Reputation: 51
I am trying to load data from GCS to Bigquery table . i want to create the table on the fly . Below is the content of file
abc,1234,2023-05-10,1,1.5
xyz,2345,2023-05-10,1,1.6
Below is the dataflow code which i am trying to execute in local.

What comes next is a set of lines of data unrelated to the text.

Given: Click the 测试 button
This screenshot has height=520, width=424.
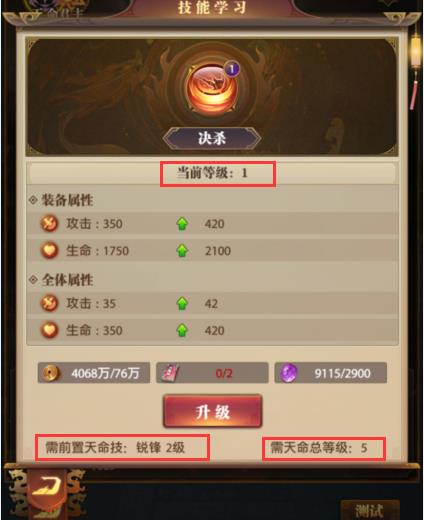Looking at the screenshot, I should coord(370,510).
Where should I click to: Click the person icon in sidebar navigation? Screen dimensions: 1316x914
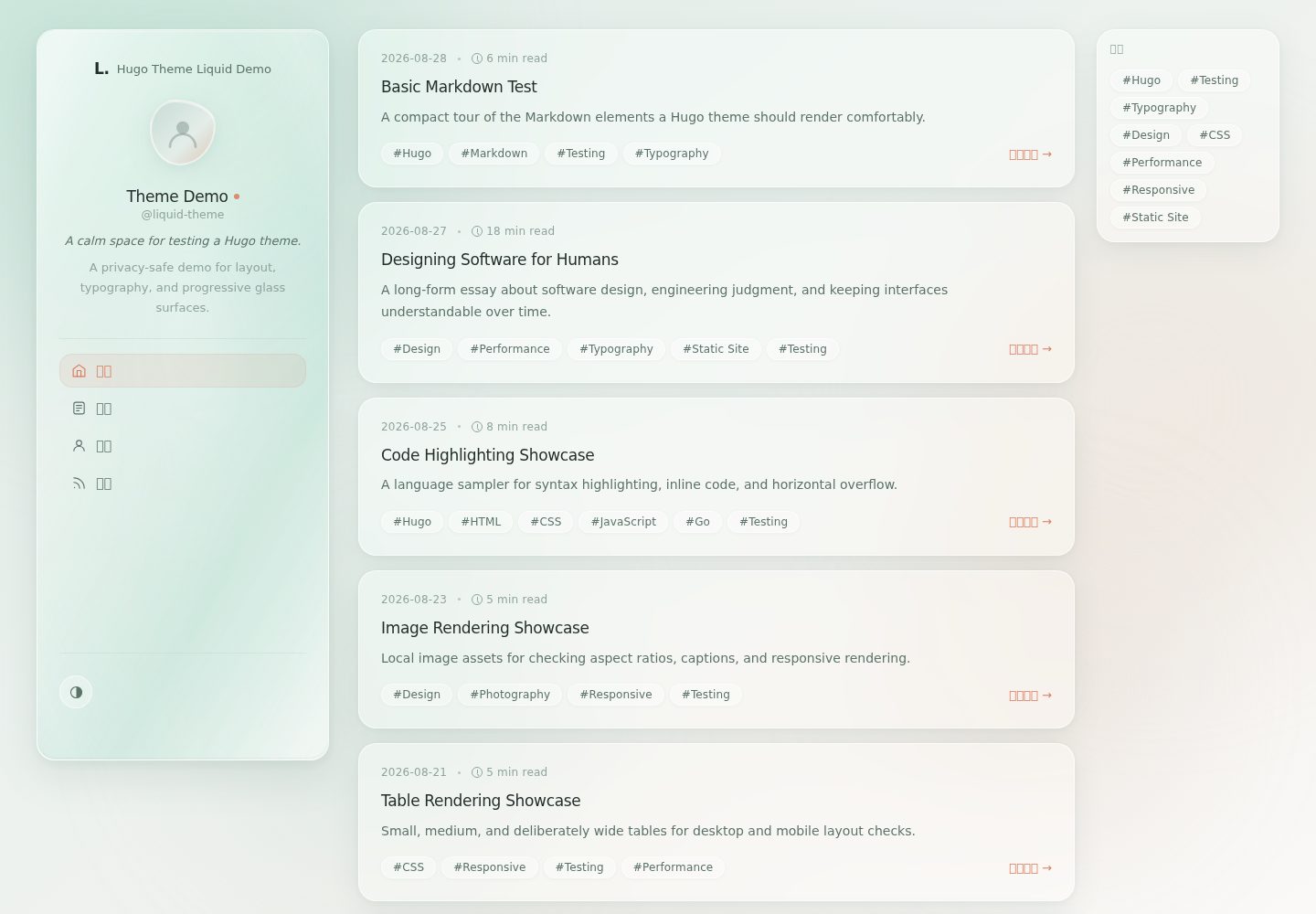79,446
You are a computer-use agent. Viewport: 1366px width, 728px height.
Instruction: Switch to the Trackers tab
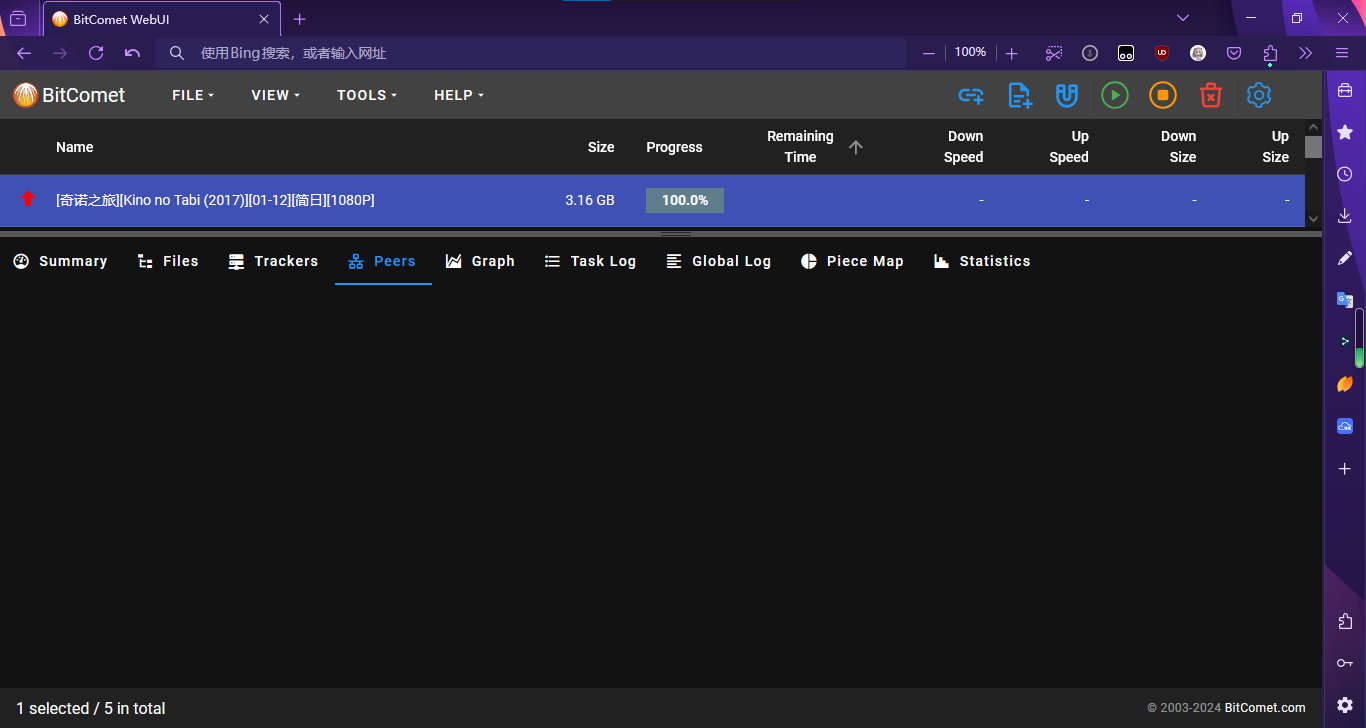pos(273,261)
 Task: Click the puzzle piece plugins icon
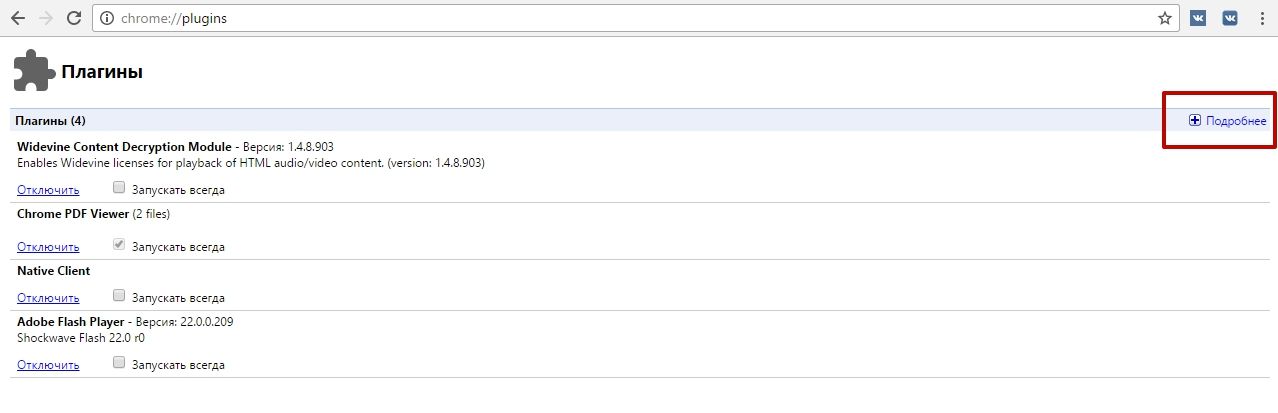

import apache_beam as beam
from apache_beam.options.pipeline_options import PipelineOptions
from apache_beam.io.gcp.internal.clients import bigquery
from apache_beam.io.gcp.internal.clients.bigquery import TableSchema
# Define the GCS file path
gcs_file_path = 'gs://gcs_path/table_v1.txt'
# Define the BigQuery table details
project_id = 'project_v1'
dataset_id = 'dataset_v1'
table_id = 'table_v1'
table_schema_str = 'emp_name:STRING,id:INTEGER,temp_date:DATE,contact:INTEGER,dept:FLOAT'
# Define the pipeline options
pipeline_options = PipelineOptions()
# Define the pipeline
with beam.Pipeline(options=pipeline_options) as pipeline:
# Read the CSV file from GCS
csv_lines = (
pipeline
| 'Read CSV' >> beam.io.ReadFromText(gcs_file_path)
)
# Parse the CSV lines and convert them to a dictionary
table_data = (
csv_lines
| 'Parse CSV' >> beam.Map(lambda line: dict(zip(table_schema_str.split(','), line.split(','))))
)
# Write the table data to BigQuery
table_spec = bigquery.TableReference(
projectId=project_id,
datasetId=dataset_id,
tableId=table_id,
)
table_schema = TableSchema()
for field in table_schema_str.split(','):
name, type = field.split(':')
table_schema.fields.append(bigquery.TableFieldSchema(name=name, type=type))
(
table_data
| 'Write to BigQuery' >> beam.io.WriteToBigQuery(
table_spec,
schema=table_schema,
write_disposition=beam.io.BigQueryDisposition.WRITE_TRUNCATE,
create_disposition=beam.io.BigQueryDisposition.CREATE_IF_NEEDED,
)
)
Below is the error .It is coming for all the columns
WARNING:apache_beam.io.gcp.bigquery:There were errors inserting to BigQuery. Will retry. Errors were [<InsertErrorsValueListEntry errors: [<ErrorProto debugInfo: '' location: 'emp_name:STRING' message: 'no such field: emp_name:STRING.' reason: 'invalid'>] index: 0>]
Upvotes: 1
Views: 339
Reputation: 832
The error you are encountering in ErrorProto is generally because of the invalid emp_name
field. Check your CSV input data and overwrite it on GCS.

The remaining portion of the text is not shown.